PCT Application WO 97/45862, published Dec. 4, 1997 shows an end-effector that uses vortex chucks to support a wafer. While the end-effector in the aforementioned PCT application is generally more effective in handling flexible wafers than current non-vortex designs, that end-effector does not have, at least, an effective means for detecting and supporting very thin, flexible wafers.
The present invention relates to a method and associated apparatus for handling relatively non-flat wafers and wafer-like objects. The invention can be employed in a semiconductor wafer processing system and generally for transporting objects including flat panel displays, very thin wafers, and deformed wafers.
An end-effector in accordance with one embodiment includes multiple vortex chucks for supporting a wafer. Vortex chucks are located along the periphery of the end-effector to help prevent a flexible wafer from curling. The end-effector has limiters to restrict the lateral movement of the supported wafer.
In one embodiment, the limiters are retractable to allow the end-effector to press a supported wafer against a surface (e.g., sticky tape). In one example, the limiters are spring loaded pins which retract as the end-effector presses the supported wafer against the surface.
In one embodiment, an edge of the end-effector is chamfered to prevent a flexible wafer from contacting a sharp portion of the end-effector.
In one embodiment, the end-effector has an outline which follows that of the center cut-out portion of a conventional wafer cassette to increase the area of the end-effector for supporting a wafer.
In one embodiment, the end-effector has a detector for detecting the presence of a wafer. The detector is mounted at a shallow angle to allow the end-effector to be positioned close to a wafer to be picked-up, thereby allowing detection of deformed wafers contained in a wafer cassette. The shallow angle of the detector also minimizes the thickness of the end-effector.
A wafer station in accordance with one embodiment includes multiple vortex chucks for supporting a wafer.

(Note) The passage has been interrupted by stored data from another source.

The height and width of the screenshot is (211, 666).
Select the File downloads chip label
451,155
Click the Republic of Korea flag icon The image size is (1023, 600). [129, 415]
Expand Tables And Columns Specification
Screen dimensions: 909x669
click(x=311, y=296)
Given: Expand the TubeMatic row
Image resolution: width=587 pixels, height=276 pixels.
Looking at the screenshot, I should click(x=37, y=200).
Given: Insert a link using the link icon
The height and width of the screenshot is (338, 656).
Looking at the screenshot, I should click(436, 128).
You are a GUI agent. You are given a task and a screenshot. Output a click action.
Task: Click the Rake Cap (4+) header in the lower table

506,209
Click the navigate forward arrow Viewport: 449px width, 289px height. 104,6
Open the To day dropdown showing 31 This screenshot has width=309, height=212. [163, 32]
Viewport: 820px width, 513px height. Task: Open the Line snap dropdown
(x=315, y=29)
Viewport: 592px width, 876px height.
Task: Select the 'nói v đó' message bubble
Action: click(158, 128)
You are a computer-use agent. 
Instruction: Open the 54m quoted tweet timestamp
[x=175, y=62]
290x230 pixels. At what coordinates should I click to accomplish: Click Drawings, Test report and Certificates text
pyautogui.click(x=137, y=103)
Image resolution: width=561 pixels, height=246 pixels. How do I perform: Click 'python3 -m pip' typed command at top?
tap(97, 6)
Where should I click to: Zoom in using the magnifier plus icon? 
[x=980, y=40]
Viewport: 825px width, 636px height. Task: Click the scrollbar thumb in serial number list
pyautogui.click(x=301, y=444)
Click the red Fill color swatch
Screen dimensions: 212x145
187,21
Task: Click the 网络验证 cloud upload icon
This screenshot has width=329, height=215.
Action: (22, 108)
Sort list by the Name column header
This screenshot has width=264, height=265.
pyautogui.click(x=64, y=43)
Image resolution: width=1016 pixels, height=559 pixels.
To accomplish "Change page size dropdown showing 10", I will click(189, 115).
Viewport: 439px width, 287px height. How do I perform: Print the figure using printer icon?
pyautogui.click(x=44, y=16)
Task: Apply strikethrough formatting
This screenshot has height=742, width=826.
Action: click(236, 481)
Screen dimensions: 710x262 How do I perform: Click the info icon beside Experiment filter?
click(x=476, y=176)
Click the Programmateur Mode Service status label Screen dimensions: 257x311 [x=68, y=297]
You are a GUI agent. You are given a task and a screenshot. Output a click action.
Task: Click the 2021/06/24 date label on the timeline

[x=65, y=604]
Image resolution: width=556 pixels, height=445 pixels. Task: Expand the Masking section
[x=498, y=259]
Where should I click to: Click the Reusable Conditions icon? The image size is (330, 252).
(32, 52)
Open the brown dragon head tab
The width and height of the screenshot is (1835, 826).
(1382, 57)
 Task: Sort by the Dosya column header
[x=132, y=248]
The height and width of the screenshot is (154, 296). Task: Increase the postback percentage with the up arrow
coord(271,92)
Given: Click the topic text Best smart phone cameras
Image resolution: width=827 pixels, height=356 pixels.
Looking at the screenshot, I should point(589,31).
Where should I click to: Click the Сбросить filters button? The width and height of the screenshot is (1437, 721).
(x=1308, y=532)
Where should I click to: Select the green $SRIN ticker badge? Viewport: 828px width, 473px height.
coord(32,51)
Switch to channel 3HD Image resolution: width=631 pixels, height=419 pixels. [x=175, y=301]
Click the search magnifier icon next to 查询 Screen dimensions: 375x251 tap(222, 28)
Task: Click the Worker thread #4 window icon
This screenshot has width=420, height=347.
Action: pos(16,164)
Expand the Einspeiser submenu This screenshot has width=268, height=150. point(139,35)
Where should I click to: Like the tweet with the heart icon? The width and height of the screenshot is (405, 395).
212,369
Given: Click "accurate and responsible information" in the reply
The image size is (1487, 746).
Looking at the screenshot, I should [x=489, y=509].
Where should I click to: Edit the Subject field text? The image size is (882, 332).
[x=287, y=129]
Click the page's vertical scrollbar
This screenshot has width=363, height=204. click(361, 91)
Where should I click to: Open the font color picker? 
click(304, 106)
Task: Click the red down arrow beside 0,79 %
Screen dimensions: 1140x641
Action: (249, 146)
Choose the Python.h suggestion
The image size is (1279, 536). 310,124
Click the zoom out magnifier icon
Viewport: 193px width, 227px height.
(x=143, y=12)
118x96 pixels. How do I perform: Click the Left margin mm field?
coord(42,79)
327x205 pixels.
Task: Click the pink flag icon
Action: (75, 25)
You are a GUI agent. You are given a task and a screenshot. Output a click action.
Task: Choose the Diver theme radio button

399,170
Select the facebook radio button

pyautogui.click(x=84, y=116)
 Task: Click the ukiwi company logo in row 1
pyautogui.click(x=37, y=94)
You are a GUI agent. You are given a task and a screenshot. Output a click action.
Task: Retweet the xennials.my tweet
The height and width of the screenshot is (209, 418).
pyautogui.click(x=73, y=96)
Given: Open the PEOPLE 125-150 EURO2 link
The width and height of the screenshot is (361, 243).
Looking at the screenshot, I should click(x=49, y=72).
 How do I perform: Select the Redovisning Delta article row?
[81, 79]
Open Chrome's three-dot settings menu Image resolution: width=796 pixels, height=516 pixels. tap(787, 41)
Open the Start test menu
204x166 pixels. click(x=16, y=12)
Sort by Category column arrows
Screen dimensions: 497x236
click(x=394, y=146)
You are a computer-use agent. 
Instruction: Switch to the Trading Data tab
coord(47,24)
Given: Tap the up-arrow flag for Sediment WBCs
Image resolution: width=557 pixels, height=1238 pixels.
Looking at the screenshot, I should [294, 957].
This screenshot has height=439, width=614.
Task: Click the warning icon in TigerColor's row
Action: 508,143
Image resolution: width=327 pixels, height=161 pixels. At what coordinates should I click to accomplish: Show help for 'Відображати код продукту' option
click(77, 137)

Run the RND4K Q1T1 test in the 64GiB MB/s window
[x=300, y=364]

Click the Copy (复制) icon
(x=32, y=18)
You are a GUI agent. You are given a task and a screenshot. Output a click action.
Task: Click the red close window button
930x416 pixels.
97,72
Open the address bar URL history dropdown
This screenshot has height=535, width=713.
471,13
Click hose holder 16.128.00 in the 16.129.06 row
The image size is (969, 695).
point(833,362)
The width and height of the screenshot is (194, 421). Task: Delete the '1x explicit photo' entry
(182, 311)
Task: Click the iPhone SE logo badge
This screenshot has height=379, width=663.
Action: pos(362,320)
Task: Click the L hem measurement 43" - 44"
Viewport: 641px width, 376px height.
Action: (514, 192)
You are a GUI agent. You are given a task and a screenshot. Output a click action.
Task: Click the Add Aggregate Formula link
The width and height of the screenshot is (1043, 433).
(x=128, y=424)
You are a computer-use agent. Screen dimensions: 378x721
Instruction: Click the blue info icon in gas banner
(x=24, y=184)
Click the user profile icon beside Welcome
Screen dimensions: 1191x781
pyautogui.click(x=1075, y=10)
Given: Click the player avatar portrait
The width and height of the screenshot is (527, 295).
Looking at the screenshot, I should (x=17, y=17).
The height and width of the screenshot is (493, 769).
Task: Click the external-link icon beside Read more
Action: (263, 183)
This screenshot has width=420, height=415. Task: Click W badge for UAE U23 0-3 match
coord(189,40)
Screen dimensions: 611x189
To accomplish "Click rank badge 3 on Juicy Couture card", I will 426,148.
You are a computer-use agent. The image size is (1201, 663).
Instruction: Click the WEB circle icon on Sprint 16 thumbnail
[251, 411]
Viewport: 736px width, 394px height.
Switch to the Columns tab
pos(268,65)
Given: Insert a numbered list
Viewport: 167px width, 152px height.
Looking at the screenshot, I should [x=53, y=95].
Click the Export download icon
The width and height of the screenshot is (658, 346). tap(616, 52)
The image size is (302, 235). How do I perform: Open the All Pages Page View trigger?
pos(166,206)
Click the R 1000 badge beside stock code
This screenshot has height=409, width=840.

Vortex chucks are located along the periphery of the station to fully support a flexible wafer.
In one embodiment, the top surface of the wafer station is very flat and has a very smooth finish so that a wafer that is curled down can be picked-up from the station without damaging the edges of the wafer as the wafer curls up during the pick-up step.
In one embodiment, the wafer station has a hole in the middle to accommodate various detectors for detecting the presence of a wafer.
These and other features of the invention will be apparent to a person of ordinary skill in the art upon reading the following detailed description and figures.